Extending our sentence collection capabilities

Hello everyone,

One of the most important components to build a strong dataset of voices is always being able to provide people with enough sentences to read in their language. Without this, voice collection is not possible, and as a team we have been putting in a lot of work to emphasize sentence collection since the launch of Common Voice.

Some background

To make the Common Voice dataset as useful as possible we have decided to only allow source text that is available under a Creative Commons (CC0) license. Using the CC0 standard means its more difficult to find and collect source text, but allows anyone to use the resulting voice data without usage restrictions or authorization from Mozilla. Ultimately, we want to make the multi-language dataset as useful as possible to everyone, including researchers, universities, startups, governments, social purpose organizations, and hobbyists.

In the early days, sentence collection was an immature process, we accepted sentences using different channels (email, github, discourse…), which lead to a heavy workload for staff and inconsistent quality checks, as well as additional work to clean up sentences that were not useful for the Deep Speech algorithm.

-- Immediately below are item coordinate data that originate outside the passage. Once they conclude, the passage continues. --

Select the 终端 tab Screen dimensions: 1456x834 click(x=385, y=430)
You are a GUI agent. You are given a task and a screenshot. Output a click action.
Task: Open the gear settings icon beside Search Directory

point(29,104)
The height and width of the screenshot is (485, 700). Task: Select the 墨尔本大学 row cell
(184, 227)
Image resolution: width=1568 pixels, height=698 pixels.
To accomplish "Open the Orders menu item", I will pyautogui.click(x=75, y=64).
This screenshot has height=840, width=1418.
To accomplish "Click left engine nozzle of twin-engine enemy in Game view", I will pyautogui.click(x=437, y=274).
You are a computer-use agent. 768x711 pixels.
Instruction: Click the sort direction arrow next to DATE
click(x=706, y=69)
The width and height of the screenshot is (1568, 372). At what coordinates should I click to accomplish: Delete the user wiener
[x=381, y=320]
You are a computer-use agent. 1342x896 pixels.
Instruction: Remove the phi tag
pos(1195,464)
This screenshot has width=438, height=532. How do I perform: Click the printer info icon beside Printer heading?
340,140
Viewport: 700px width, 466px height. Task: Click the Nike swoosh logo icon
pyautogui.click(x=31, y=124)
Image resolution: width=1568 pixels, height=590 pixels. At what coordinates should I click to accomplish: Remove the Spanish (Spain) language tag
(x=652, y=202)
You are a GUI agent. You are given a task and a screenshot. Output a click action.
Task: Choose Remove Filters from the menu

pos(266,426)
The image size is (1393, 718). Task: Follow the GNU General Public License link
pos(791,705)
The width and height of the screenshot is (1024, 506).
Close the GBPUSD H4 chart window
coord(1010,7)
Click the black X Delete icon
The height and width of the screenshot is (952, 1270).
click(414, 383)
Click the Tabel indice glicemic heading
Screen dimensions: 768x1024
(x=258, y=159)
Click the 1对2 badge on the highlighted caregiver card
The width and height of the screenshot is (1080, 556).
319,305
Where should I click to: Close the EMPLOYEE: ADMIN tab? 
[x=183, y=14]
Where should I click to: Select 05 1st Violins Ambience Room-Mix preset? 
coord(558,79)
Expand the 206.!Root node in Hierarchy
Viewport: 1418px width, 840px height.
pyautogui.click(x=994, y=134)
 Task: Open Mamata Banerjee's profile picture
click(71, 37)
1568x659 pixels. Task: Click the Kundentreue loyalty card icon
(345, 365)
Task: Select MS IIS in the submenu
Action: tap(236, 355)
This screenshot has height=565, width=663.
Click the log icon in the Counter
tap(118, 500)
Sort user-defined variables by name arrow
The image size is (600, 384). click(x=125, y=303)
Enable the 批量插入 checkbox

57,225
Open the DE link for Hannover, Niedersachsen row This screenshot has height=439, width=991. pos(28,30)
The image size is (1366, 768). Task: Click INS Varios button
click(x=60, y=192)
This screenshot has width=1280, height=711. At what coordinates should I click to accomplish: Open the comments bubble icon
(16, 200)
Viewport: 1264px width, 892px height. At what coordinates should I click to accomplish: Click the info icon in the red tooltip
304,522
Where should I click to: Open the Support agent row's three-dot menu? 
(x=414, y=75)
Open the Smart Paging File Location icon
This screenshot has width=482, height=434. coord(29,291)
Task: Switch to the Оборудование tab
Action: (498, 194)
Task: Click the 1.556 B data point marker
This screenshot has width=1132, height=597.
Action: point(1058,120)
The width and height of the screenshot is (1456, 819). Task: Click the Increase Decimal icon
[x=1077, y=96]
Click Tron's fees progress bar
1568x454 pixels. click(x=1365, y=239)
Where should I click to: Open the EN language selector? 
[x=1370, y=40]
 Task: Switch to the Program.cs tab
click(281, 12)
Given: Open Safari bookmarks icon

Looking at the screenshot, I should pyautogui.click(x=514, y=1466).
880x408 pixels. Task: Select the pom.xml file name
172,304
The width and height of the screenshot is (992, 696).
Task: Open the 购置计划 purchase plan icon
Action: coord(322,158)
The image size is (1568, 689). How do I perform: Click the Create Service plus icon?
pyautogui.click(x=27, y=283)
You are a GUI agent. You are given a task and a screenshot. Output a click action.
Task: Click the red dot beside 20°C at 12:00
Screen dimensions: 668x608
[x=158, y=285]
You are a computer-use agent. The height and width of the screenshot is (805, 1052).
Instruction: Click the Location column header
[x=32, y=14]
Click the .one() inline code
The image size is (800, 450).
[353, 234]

As a result of that, late last year we put in place a tool to centralize the sentence collection and review, automating a lot of the quality checks and establishing a workflow that ensured peer-review was done. We have already collected 424K sentences in 45 languages, of which 79K have been already validated and incorporated into the main site.

We have been hearing a lot of your feedback over the last few months and we acknowledge the limitations and difficulties this process has for some of you. We will keep working on improving the experience.

New approaches for a big challenge

During the past months, we have also been exploring alternatives to collect the volume of sentences needed to cover the voice collection demand. If we want to get to an initial 2,000 validated hours milestone for what we call a “minimum viable dataset”*, the math tells us that we’ll need at least 1.8M unique sentences (4s each on avg.) per language if we don’t want to have more than one recording on each one**. This is needed for Deep Speech model quality as we commented in our H1 roadmap. Even with all the amazing community contributions we’ve seen - time beats us here.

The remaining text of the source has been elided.